The city has a new subsidence problem and insurers are likely to pick up the bill. Helene Dancer and Brian Hanney investigate
Satellite pictures released last week show the nation's capital has a subsidence problem which has embroiled insurers, lawyers, contractors and architects in a bitter dispute.
The pictures showed a section of the Jubilee Line extension tunnel, completed in 1998, undermining an area that runs principally through Westminster and the Houses of Parliament.
Ahead of possible claims, London Underground says it is not responsible for this subsidence. But some insurers and lawyers argue that the multi-million pound liability will fall on the contractors and designers responsible for the Jubilee Line extension.
A London Underground spokeswoman says: "We were very careful about what we did and used every device we could to stop movement. We worked according to all appropriate engineering methods.
"Tunnelling can cause some ground movement, but it does not necessarily lead to buildings above being damaged. Nevertheless, we have a responsibility, which we take very seriously, to safeguard structures beneath which excavation is taking place.
"We have clear procedures for predicting ground movement, managing it, assessing any potential building damage and putting in mitigating measures to control such damage."
The spokeswoman suggests the reason for the subsidence is due to London being founded on clay soil - the London clay formation - which is an unstable soil type.
"It is nothing new, quite frankly," she says. "This condition was apparent well before the Jubilee Line extension was thought about." She says ground movement can be measured so contractors are more aware of the dangers.
Aon's Robin Keeling who brokered insurance on the Jubilee Line extension, supports London Underground's position, saying the satellite pictures do not appear to be connected with the Jubilee Line at all.
However, Nigel Press, chairman of NPA Satellite, UK distributors of data from the satellites says the two lines of subsidence, shown in the photographs, "directly coincide with two well known tunnels".
"That's pretty clear," he says. "Is the tunnelling a direct result? I don't know, but the coincidence is remarkable."
London Underground admits that since the extension was opened, running from Green Park to the Docklands, "a small number of property owners have made claims for alleged damage".
"Such claims tend to be insured and control of them is in the hands of our insurers' appointed loss adjusters."
The fact remains, however, that insurers will still have to pay out potentially hefty claims from businesses and householders in the affected area, which is one of London's wealthiest residential and commercial areas. The stage seems to be set for a great liability battle.
According to Keith Gaston of law firm GastonWhybrew, there are both small and potentially massive individual losses. "It is plainly serious, given the nature of property in this area," he says. "Quite literally, the sky is the limit."
Westminster City Council says most of the line in the borough runs under parks and the Thames. But a short section of the line, under Great George Street, and the north side of Parliament Square, is close to buildings.

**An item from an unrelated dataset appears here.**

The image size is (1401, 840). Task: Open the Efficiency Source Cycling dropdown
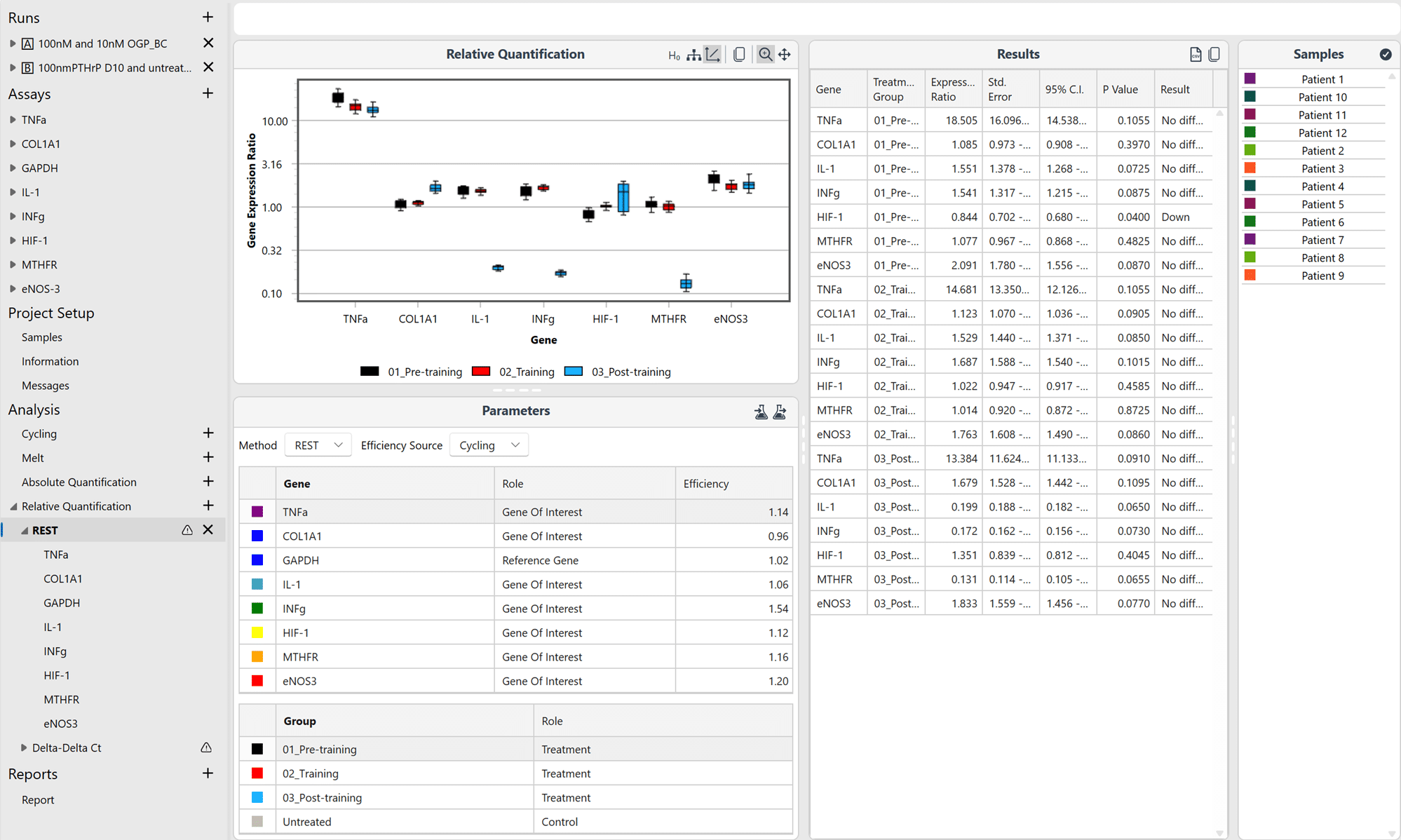489,445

Gaston continues: "It is inevitable that nearby structures will vary between those which are extremely robust, to those which do not meet modern building standards and are therefore more vulnerable."
"With a big project, developers will have thought more about potential situations. It is up to the developer to take out third party public liability insurance," he says.

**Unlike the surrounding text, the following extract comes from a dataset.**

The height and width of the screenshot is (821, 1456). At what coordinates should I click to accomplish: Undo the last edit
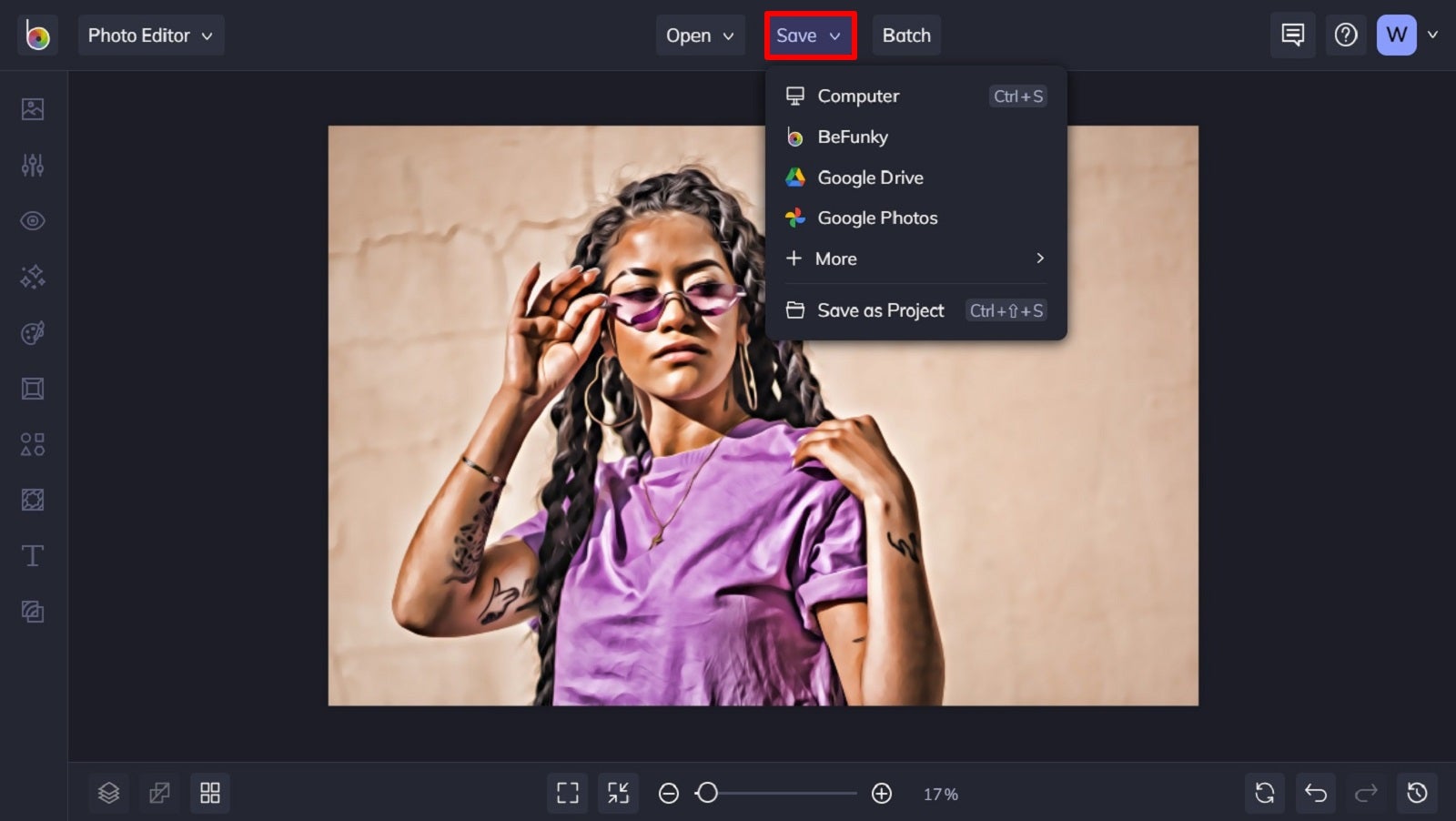pyautogui.click(x=1315, y=793)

Jenny Chapman of Norwich Union expands on this. Insurers would pay out in the first instance and then claim from the contractors or architects who are deemed responsible.
She says that in a situation like this there can be legally more than one cause and in this particular case, there is a lot of money at stake.
Much research needs to be done to ascertain the root of the problem and to dispel any conjecture. Paul Stanley of InFront Solutions says in a typical subsidence claim, the insurers would send an engineer out and conduct a proper investigation. All possible causes would be eliminated, until there is a probable cause. Soil samples would then be taken and analysed at a laboratory and the results would then point towards the cause.
"The usual cause of subsidence on clay is trees," says Stanley.
He also states that in his experience, he has yet to see a subsidence claim related to the Jubilee Line.
Westminster Council says it has not been notified of any significant problems either, "but will consider any evidence put forward as part of its responsibility for building safety".